Protein kinase C regulates local synthesis and secretion of a neuropeptide required for activity-dependent long-term synaptic plasticity

Abstract

Long-term facilitation (LTF) of sensory neuron synapses in Aplysia is produced by either nonassociative or associative stimuli. Nonassociative LTF can be produced by five spaced applications of serotonin (5-HT) and requires a phosphoinosotide 3-kinase (PI3K)-dependent and rapamycin-sensitive increase in the local synthesis of the sensory neuron neuropeptide sensorin and a protein kinase A (PKA)-dependent increase in the secretion of the newly synthesized sensorin. We report here that associative LTF produced by a single pairing of a brief tetanus with one application of 5-HT requires a rapid protein kinase C (PKC)-dependent and rapamycin-sensitive increase in local sensorin synthesis. This rapid increase in sensorin synthesis does not require PI3K activity or the presence of the sensory neuron cell body but does require the presence of the motor neuron.
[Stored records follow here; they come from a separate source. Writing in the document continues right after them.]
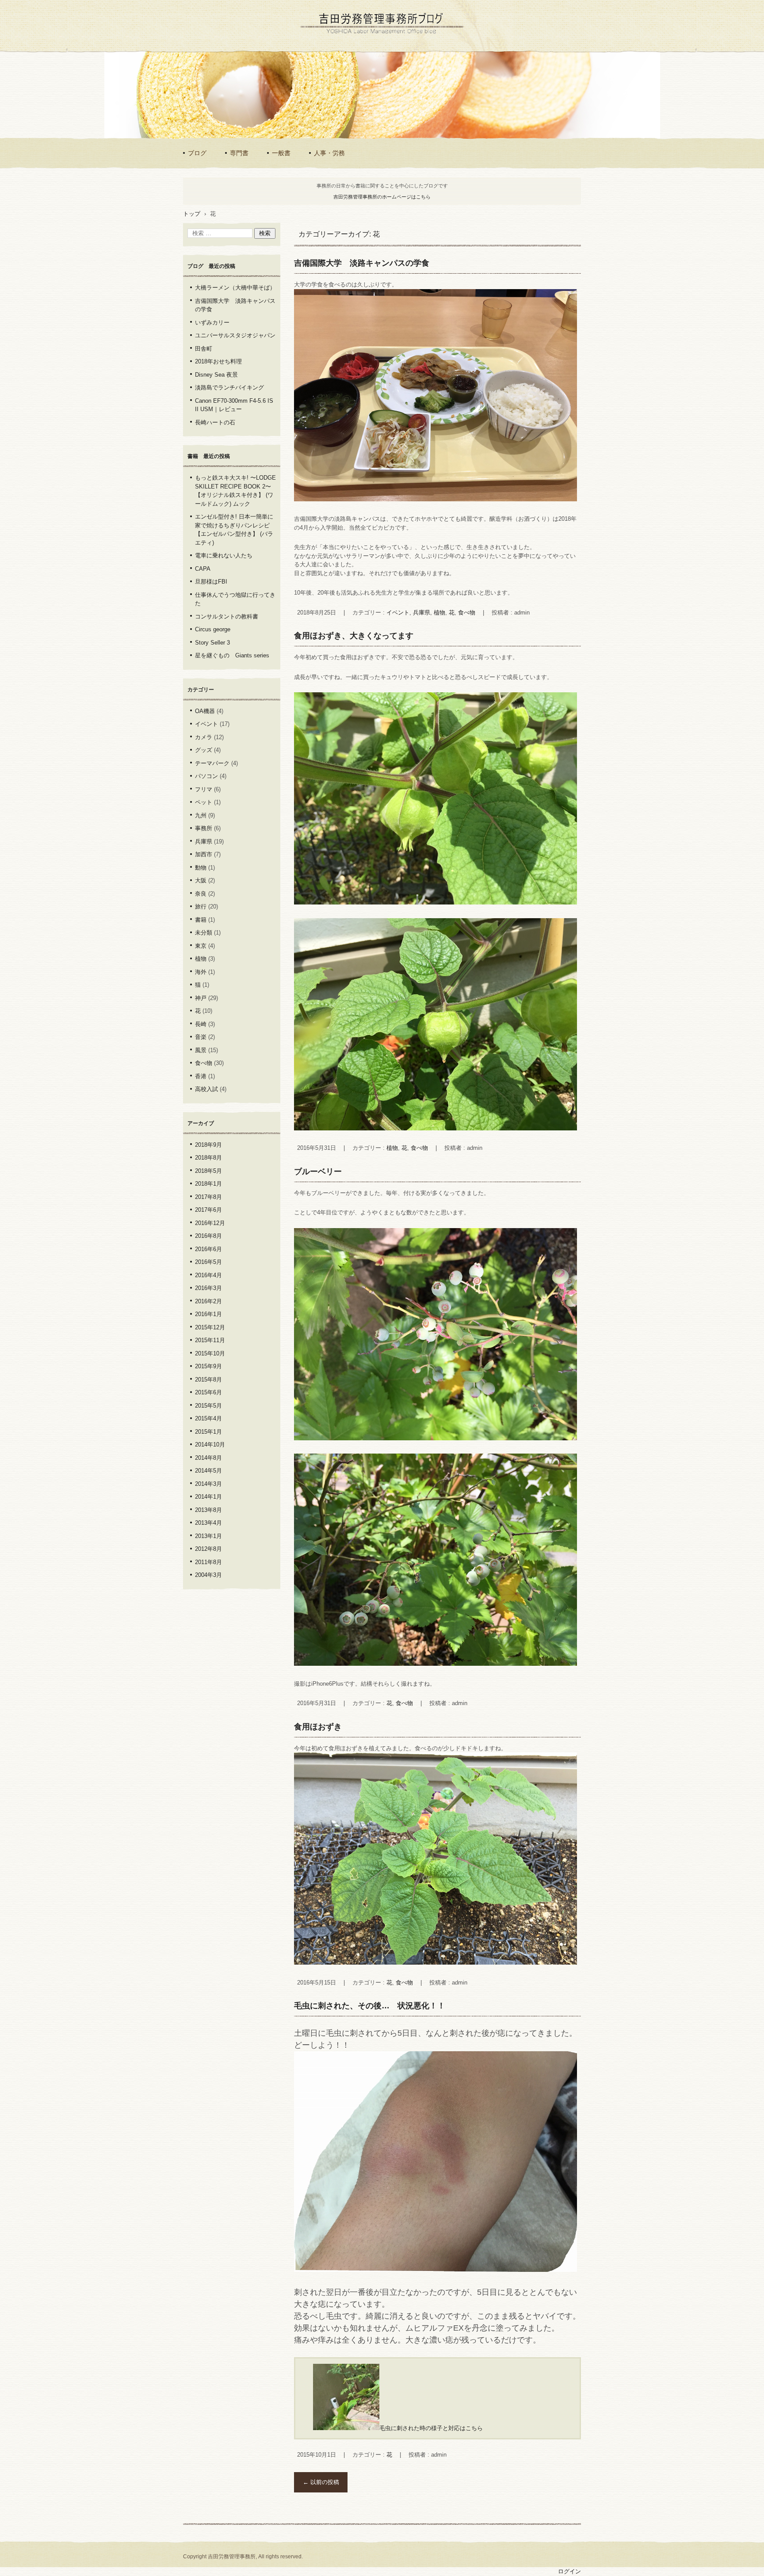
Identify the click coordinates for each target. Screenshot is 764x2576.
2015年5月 (208, 1405)
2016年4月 (208, 1275)
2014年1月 (208, 1496)
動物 (200, 867)
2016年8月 (208, 1236)
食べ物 (466, 612)
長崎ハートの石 (215, 422)
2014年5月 (208, 1470)
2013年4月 (208, 1522)
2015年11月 (210, 1340)
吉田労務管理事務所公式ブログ (356, 42)
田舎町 (203, 348)
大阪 (200, 880)
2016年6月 (208, 1249)
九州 (200, 815)
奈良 (200, 893)
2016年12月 (210, 1223)
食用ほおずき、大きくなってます (353, 635)
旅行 (200, 906)
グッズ (203, 750)
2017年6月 (208, 1209)
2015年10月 (210, 1353)
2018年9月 (208, 1144)
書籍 (200, 919)
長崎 (200, 1024)
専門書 (239, 152)
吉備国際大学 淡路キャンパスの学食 (361, 263)
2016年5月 (208, 1262)
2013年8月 (208, 1510)
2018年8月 (208, 1157)
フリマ (203, 789)
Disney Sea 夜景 (216, 374)
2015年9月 (208, 1366)
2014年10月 (210, 1444)
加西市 (203, 854)
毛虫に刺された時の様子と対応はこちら (431, 2428)
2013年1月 (208, 1536)
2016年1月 (208, 1314)
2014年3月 (208, 1484)
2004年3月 (208, 1575)
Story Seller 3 (212, 642)
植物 (439, 612)
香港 (200, 1076)
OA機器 (205, 711)
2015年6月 (208, 1392)
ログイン (569, 2571)
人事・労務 (329, 152)
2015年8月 (208, 1379)
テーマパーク (212, 763)
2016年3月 (208, 1288)
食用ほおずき (318, 1726)
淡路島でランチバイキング (229, 387)
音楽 (200, 1037)
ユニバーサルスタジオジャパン (235, 335)
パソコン (206, 776)
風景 (200, 1050)
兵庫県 (421, 612)
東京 (200, 946)
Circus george (212, 629)
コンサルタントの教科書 (226, 616)
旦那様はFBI (211, 581)
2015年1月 (208, 1431)
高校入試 (206, 1089)
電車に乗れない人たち (223, 555)
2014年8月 (208, 1457)
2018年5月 (208, 1171)
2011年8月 (208, 1562)
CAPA (202, 568)
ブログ (197, 152)
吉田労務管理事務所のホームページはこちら (382, 196)
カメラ (203, 737)
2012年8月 (208, 1549)
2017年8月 (208, 1197)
The secretion of newly synthesized sensorin by 2 h after stimulation requires both PKA and PKC activities to produce associative LTF because incubation with exogenous anti-sensorin antibody or the kinase inhibitors after tetanus plus 5-HT blocked LTF. The secreted sensorin leads to phosphorylation and translocation of p42/44 mitogen-activated protein kinase (MAPK) into the nuclei of the sensory neurons. Thus, different stimuli activating different signaling pathways converge by regulating the synthesis and release of a neuropeptide to produce long-term synaptic plasticity.

Figure 1.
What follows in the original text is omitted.